On Friday, October 21, major internet companies were reeling. A coordinated online attack on a major piece of internet infrastructure resulted in services like Spotify, Twitter, and SoundCloud being knocked offline for much of the day.
I woke up on Friday, tried to turn on music (Spotify), and thought my internet was having issues - Spotify refused to connect. This was the case for millions of Americans.
So, what happened? A massive DDoS attack is the culprit, and it was directed at a company named Dyn; Dyn is responsible for DNS services.
USA
Okay, that's a lot of jargon - here's a quick breakdown:
- A DDoS attack is the act of overwhelming an internet server, which stores data (like, say, Spotify's song library), with requests. The server tries to protect itself from being overwhelmed, and that can result in outright shutdowns. I'm oversimplifying here, but that's the long and short.
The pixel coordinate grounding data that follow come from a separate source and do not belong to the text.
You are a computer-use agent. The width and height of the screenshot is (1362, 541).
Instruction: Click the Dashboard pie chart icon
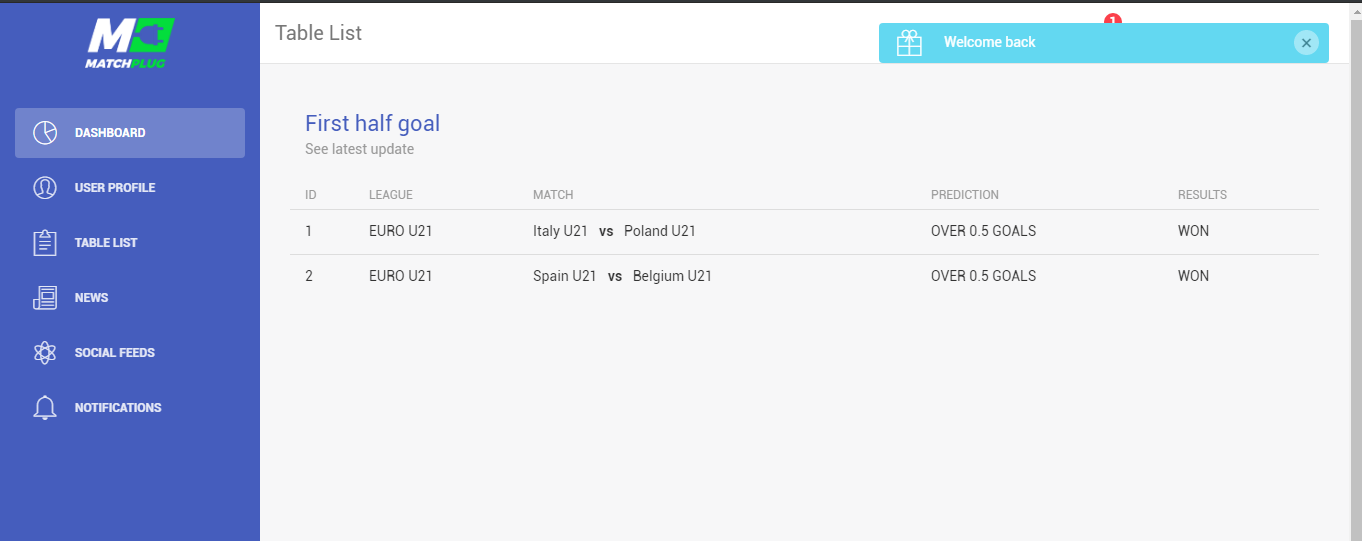[x=45, y=133]
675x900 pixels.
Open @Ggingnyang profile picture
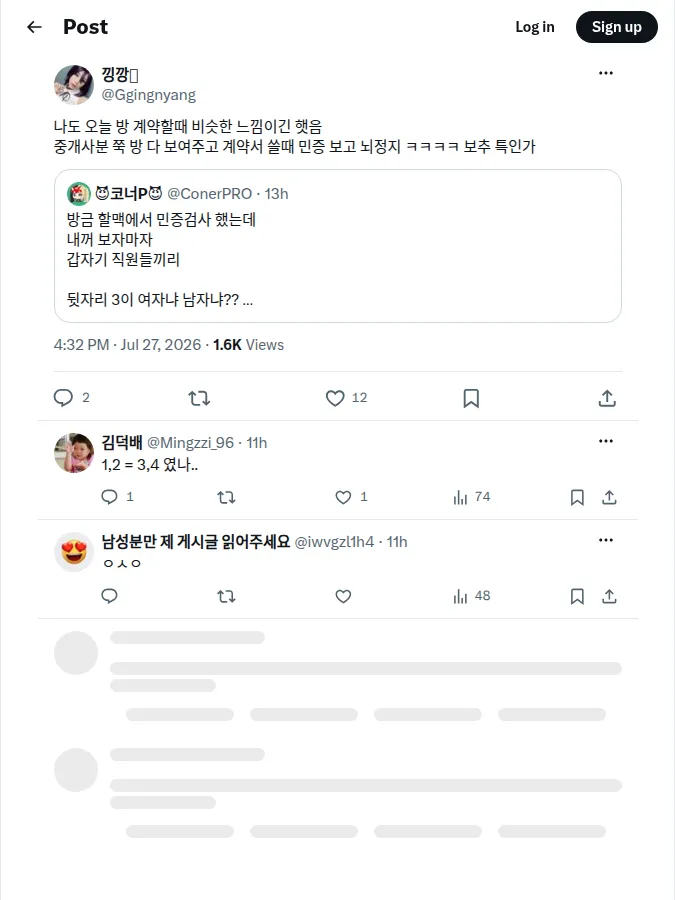pyautogui.click(x=73, y=84)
- DNS, or Domain Name Server, service is the act of translating a web address (www.BusinessInsider.com) into an IP address (104.156.81.64). It's a middleman for ease of use on the internet, so you're not typing in IP numerals.
- Dyn is a company that provides DNS services, and it is one of the most popular in the US.
"The purpose of this attack is to overload the service in any way possible and make it stop working or be unreachable. In this case it was not Twitter or Github that got overloaded, those services work totally fine, but a service allowing you to reach them got overloaded," Adam Surak, site reliability engineer at Algolia.com told Business Insider on Friday.
DDoS attacks on the scale of last Friday's attack are hard to pull off, and require a tremendous amount of computing power. This one was pulled off in a new, particularly worrying way: by taking control of common household electronics that are connected to the internet, and using their processing power to do harm.
Down Detector
Unbelievably, one Chinese electronics maker is responsible for a particularly large chunk of these electronics: Hangzhou Xiongmai. On Monday, Hangzhou Xiongmai issued a recall of "all the circuit boards and components made by Hangzhou Xiongmai that go into webcams," according to a report on the BBC.
It's not clear which products this impacts; reps from Hangzhou Xiongmai didn't respond to request for comment as of publishing.
The issue is a simple one: Some of the company's older products (made before September 2015) don't require users to change the default password. As a result, those products are inherently susceptible to being hacked. In the case of the October 21 internet attack, these devices were hacked and hijacked - the processing power was then repurposed for use in this attack.